Die Krise des Säkularismus in der Arabischen Welt
Der Nahostfachmann Asher Susser, Associate Professor für Nahoststudien an der Universität Tel Aviv, beschreibt in einem lesenswerten Artikel (PDF) den Aufstieg der Hamas nicht nur als Gegenwicht zur Fatah, sondern vor allem als Ausdruck einer Krise des Säkularismus im Nahen Osten.

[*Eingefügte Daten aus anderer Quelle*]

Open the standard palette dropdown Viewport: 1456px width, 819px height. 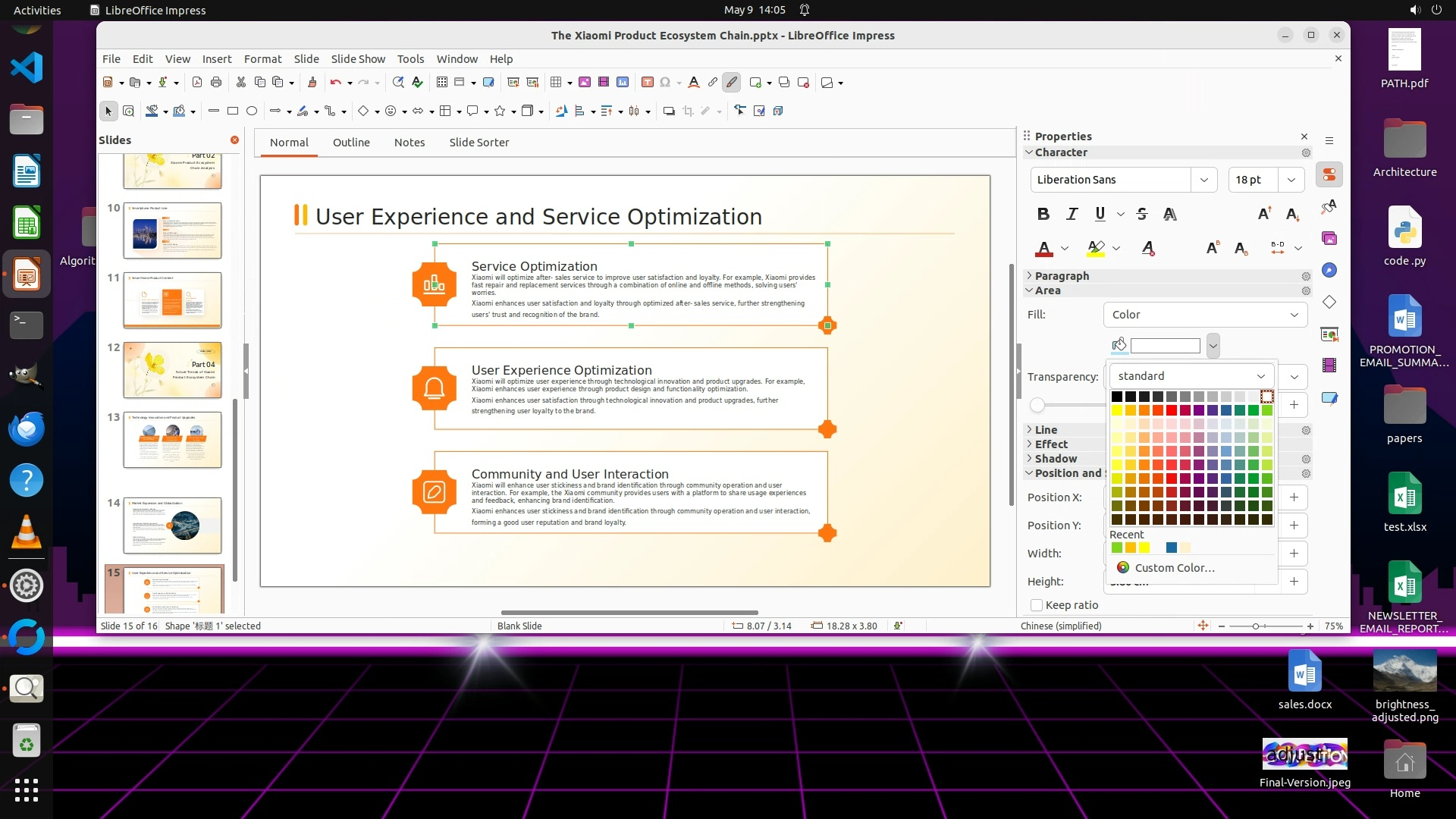point(1191,376)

Susser, der derzeit an einem neuen Buch über Jordanien, Israel und die Palästinenser arbeitet, kritisiert vor allem westliche Schönredner nahöstlicher Verhältnisse:
There is a tendency on the part of scholars in the West, usually ideological multiculturalists, to underrate or even to ignore the cultural input of the “other” as a valid explanatory and analytical tool and to obfuscate the importance of religion as a factor in people’s behavior in the Middle East, even though it is fairly obvious that “religion is a key marker of identity in Muslim societies.”
(…) Processes of democratization and political pluralism, meanwhile, have tended to empower the Islamists. This has been true almost without exception, from Egypt to Morocco, and from Jordan and Palestine to Kuwait. The common refrain amongst Western observers of the Middle East had been that the Islamists dominated the opposition to authoritarian regimes primarily because no one else was given the chance—besides which, it was said, the Islamists always had the mosques at their disposal, no matter how repressive the regimes. Democratization and pluralistic politics have proven otherwise. Pluralism was intended by various Middle Eastern regimes and their Western supporters to counter Islamist influence by opening up opportunities for more secular political forces. But in practice, multiparty elections set the stage for the invariably strong showings of the Islamists, while secular liberals were exposed as having hardly any following at all.
An dieser Stelle sei noch einmal an einen älteren Aufsatz von Efraim Karsh (”Why the Middle East is so Volative”) aus dem Jahre 2000 erinnert, der ebenfalls einen gescheiterten Säkularisierungsprozess als wichtigen Schwachpunkt arabischer Staatenbildung ausmacht (und diese Problematik noch mit einem historischen Erbe verknüpft, dem des Osmanischen Reiches). Susser erklärt nun den Aufstieg der Hamas nicht allein damit, die einzige Alternative zur Fatah gewesen zu sein, sondern auch, weil die islamistische Ideologie viel Zuspruch findet:
–––In the Gaza Strip, it was said that the construction of mosques had greatly increased since the 1990s, and the attendance of worshippers had risen by 200 percent. Consistent polling data as of the mid-1990s revealed a Palestinian society steeped in religion and a religious worldview. A poll conducted in May 1995 at Birzeit University near Ramallah revealed that the most important self-descriptive categories for students were religiosity and political activism. Approximately one-third of respondents described themselves as religious and 43 percent said they were somewhat religious, while only the remaining fourth declared they were not religious. Just under 17 percent described themselves as leftist, and slightly less than 15 percent as secular. A similar poll conducted in 1996 at An-Najah University in Nablus—where the student body is almost entirely Muslim and partly rural, as opposed to Birzeit, where the student body is almost entirely urban and includes a significant population of Christians—likewise revealed that the most important self-descriptive category for students was religiosity, but the data showed far more extreme differences. Half of the respondents described themselves as religious and 42 percent as somewhat religious (that is, over 90 percent combined, as opposed to approximately 75 percent at Birzeit), while only the remaining 8 percent declared they were not religious. At most 7 percent described themselves as leftist, and only 4 percent as secular. In more recent polls, some 46 percent of the Palestinian public fully supported, and another 12 percent partially supported, a political system based on the Sharia even if this meant the absence of elections and political parties. A majority (56 percent) of the public agreed that men of religion ought to have influence over government decisions. Just over 46 percent of West Bankers and 57 percent of Gazans supported the imposition of the hijab in public spaces and schools, while only 20 percent in the West Bank and 15 percent in Gaza found that unacceptable. From all of the above, it was abundantly clear that the “the traditional nature of Palestinian society provide[d] Hamas with a highly fertile ground for expansion.”